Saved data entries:
◇ ◇ ◇

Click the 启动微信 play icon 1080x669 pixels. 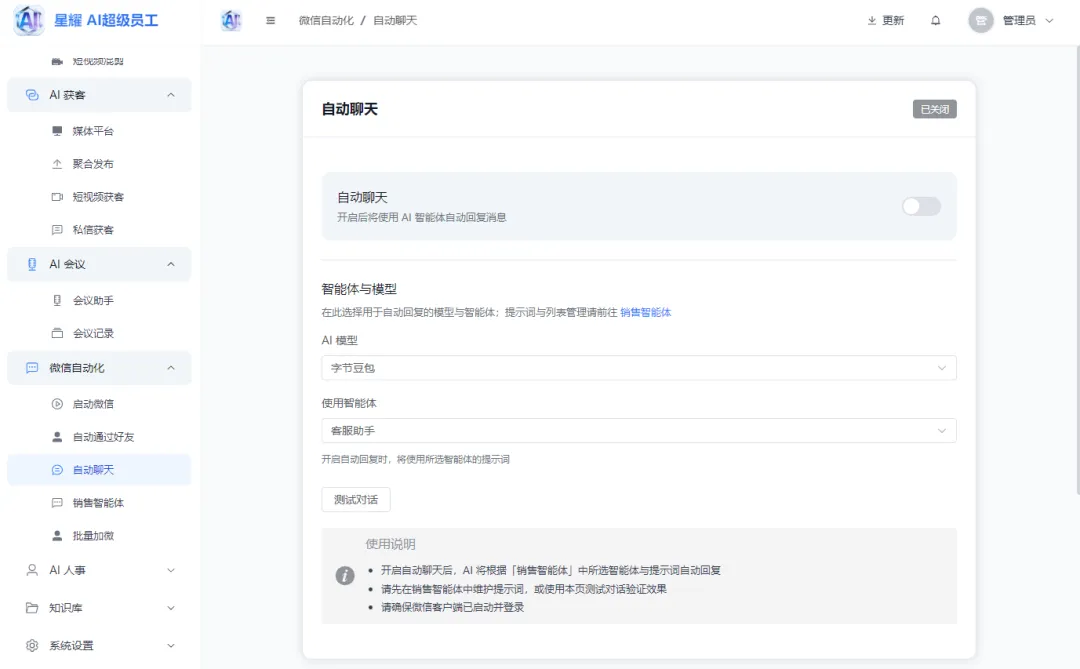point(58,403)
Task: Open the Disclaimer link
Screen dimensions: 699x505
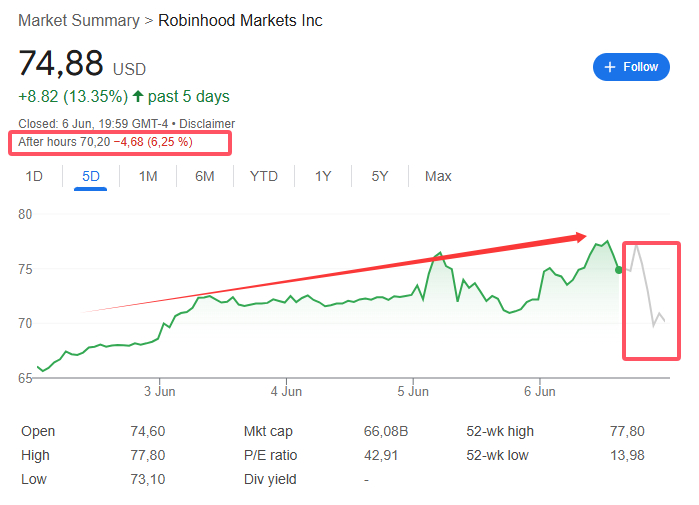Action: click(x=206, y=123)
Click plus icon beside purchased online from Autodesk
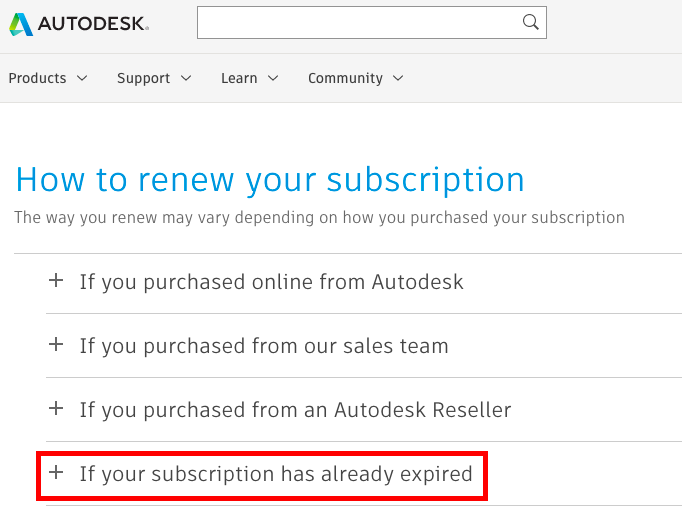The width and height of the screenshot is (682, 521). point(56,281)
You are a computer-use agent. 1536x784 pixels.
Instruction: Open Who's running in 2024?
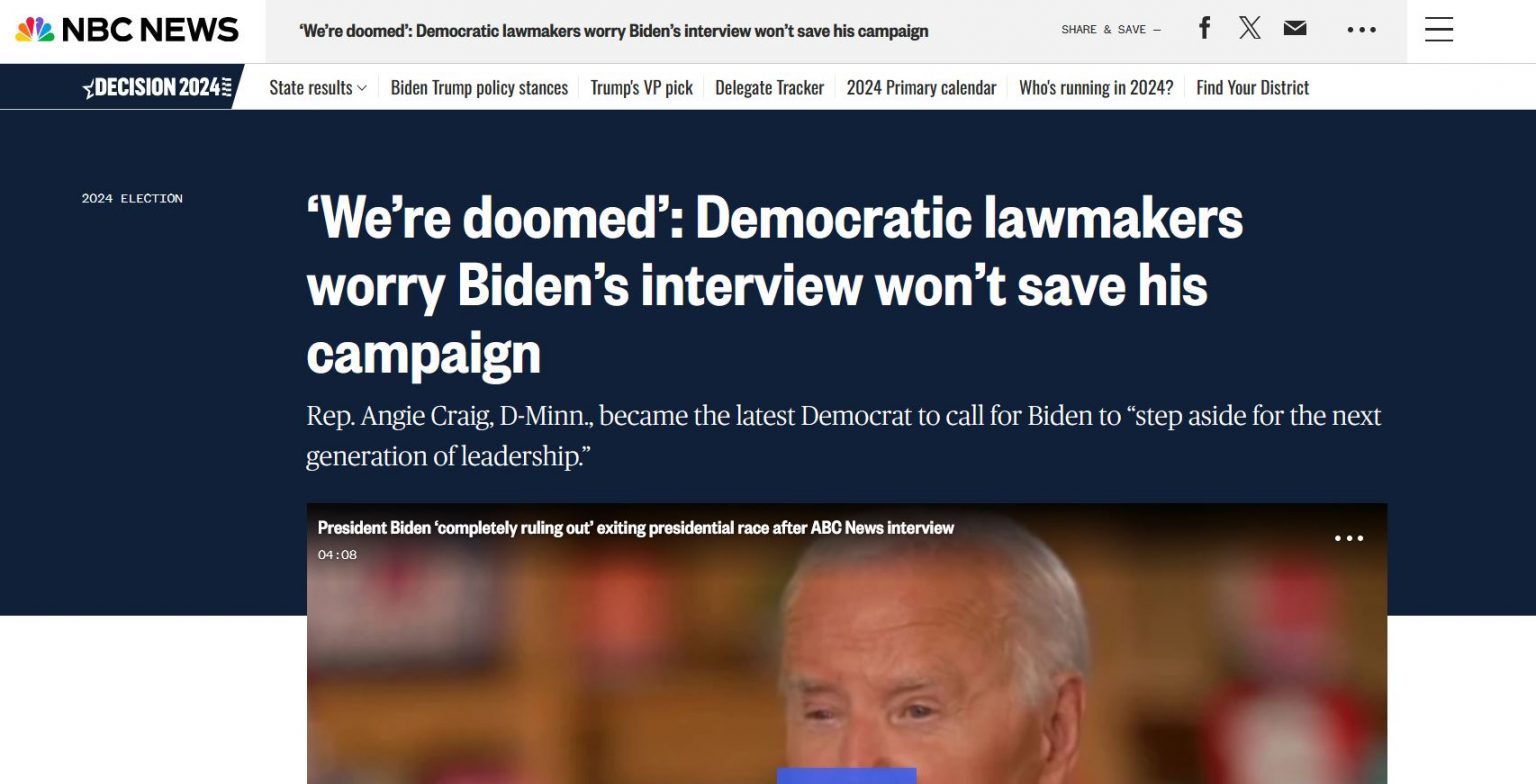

◇ ◇ ◇

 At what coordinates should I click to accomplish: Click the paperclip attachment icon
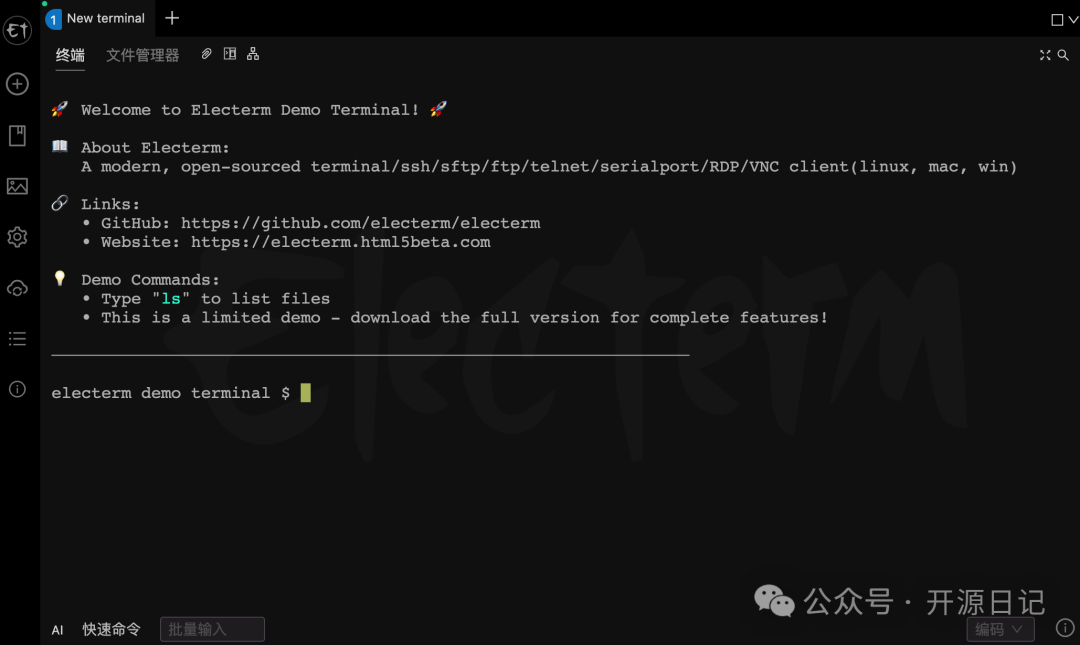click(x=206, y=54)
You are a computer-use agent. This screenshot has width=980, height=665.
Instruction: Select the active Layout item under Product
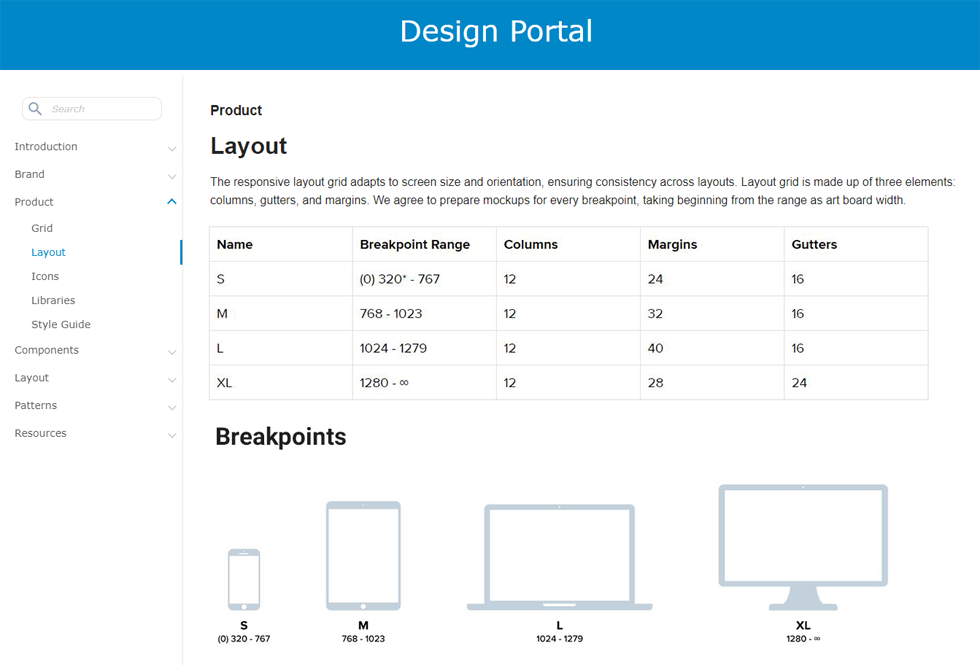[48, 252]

◇ ◇ ◇

Task directions> Look through the entries above. Extract each line with the word "computer".

Result of this exercise>
You are a computer-use agent. 1536x784 pixels.
You are a computer-use agent. This screenshot has width=980, height=665.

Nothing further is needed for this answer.